Like gold, information is both an object of desire and a medium of exchange. Also like gold, it is rarely found just lying about. It must be mined, and as it stands, a large portion of the world’s electronic information exists as numerical data. Data mining technology can be used for the purpose of extracting “nuggets” from well-structured collections that exist in relational databases and data warehouses. However, 80% of this portion exists as text and is rarely looked at: letters from customers, e-mail correspondence, technical documentation, contracts, patents, and so forth.
An important problem is that information in this unstructured form is not readily accessible to be used by computers. This has been written for human readers and requires, when feasible, some natural language interpretation. Although full processing is still out of reach with current technology, there are tools using basic pattern recognition techniques and heuristics that are capable of extracting valuable information from free text based on the elements contained in it (e.g., keywords). This technology is usually referred to as text mining and aims at discovering unseen and interesting patterns in textual databases.
These discoveries are useless unless they contribute valuable knowledge for users who make strategic decisions (i.e., managers, scientists, businessmen). This leads then to a complicated activity referred to as knowledge discovery from texts (KDT) which, like knowledge discovery from databases (KDD), correspond to “the non-trivial process of identifying valid, novel, useful, and understandable patterns in data.”
Despite the large amount of research over the last few years, only few research efforts worldwide have realised the need for high-level representations (i.e., not just keywords), for taking advantage of linguistic knowledge, and for specific purpose ways of producing and assessing the unseen knowledge.
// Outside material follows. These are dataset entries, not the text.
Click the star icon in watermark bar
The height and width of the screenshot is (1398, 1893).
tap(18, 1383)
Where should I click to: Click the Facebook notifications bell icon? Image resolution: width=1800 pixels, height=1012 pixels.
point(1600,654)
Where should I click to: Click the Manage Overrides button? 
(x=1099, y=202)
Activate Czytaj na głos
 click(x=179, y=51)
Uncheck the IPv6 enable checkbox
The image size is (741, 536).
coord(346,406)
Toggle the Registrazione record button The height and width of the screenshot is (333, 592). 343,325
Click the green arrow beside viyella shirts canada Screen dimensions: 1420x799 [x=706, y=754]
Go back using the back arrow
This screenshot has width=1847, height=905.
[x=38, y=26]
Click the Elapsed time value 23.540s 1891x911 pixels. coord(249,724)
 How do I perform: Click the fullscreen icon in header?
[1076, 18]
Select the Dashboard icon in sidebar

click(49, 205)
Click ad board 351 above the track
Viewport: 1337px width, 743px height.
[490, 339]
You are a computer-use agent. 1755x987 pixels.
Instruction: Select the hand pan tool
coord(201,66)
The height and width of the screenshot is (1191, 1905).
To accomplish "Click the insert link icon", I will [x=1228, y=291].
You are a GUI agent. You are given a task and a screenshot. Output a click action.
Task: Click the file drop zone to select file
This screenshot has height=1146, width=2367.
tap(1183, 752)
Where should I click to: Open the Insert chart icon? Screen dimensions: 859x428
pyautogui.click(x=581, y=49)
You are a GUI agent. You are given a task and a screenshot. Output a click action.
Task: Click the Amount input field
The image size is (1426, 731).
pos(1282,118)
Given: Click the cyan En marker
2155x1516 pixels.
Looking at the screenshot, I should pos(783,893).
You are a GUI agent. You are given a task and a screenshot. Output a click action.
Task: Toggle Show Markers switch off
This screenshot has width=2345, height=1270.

The rest of the effort has concentrated on doing text mining from an information retrieval (IR) perspective and so both representation (keyword based) and data analysis are restricted.
The most sophisticated approaches to text mining or KDT are characterised by an intensive use of external electronic resources including ontologies, thesauri, and so forth, which highly restricts the application of the unseen patterns to be discovered and their domain independence. In addition, the systems so produced have few metrics (or none at all) which allow them to establish whether the patterns are interesting and novel.
In terms of data mining techniques, genetic algorithms (GA) for mining purposes has several promising advantages over the usual learning / analysis methods employed in KDT: the ability to perform global search (traditional approaches deal with predefined patterns and restricted scope), the exploration of solutions in parallel, the robustness to cope with noisy and missing data (something critical in dealing with text information as partial text analysis techniques may lead to imprecise outcome data), and the ability to assess the goodness of the solutions as they are produced.
In order to deal with these issues, many current KDT approaches show a tendency to start using more structured or deeper representations than just keywords to perform further analysis so to discover informative and (hopefully) unseen patterns. Some of these approaches attempt to provide specific contexts for discovered patterns (e.g., “it is very likely that if X and Y occur then Z happens.”), whereas others use external resources (lexicons, ontologies, thesaurus) to discover relevant unseen semantic relationships which may “explain” the discovered knowledge, in restricted contexts, and with specific fixed semantic relationships in mind. Sophisticated systems also use these resources as a commonsense knowledge base which along with reasoning methods can effectively be applied to answering questions on general concepts.
In this chapter, we describe a new model for intelligent text mining which brings together the benefits of evolutionary computation techniques and language technology to deal with current issues in mining patterns from text databases. In particular, the approach puts together information extraction (IE) technology and multi-objective evolutionary computation techniques. It aims at extracting key underlying linguistic knowledge from text documents (i.e., rhetorical and semantic information) and then hypothesising and assessing interesting and unseen explanatory knowledge. Unlike other approaches to KDT, the model does not use additional electronic resources or domain knowledge beyond the text database.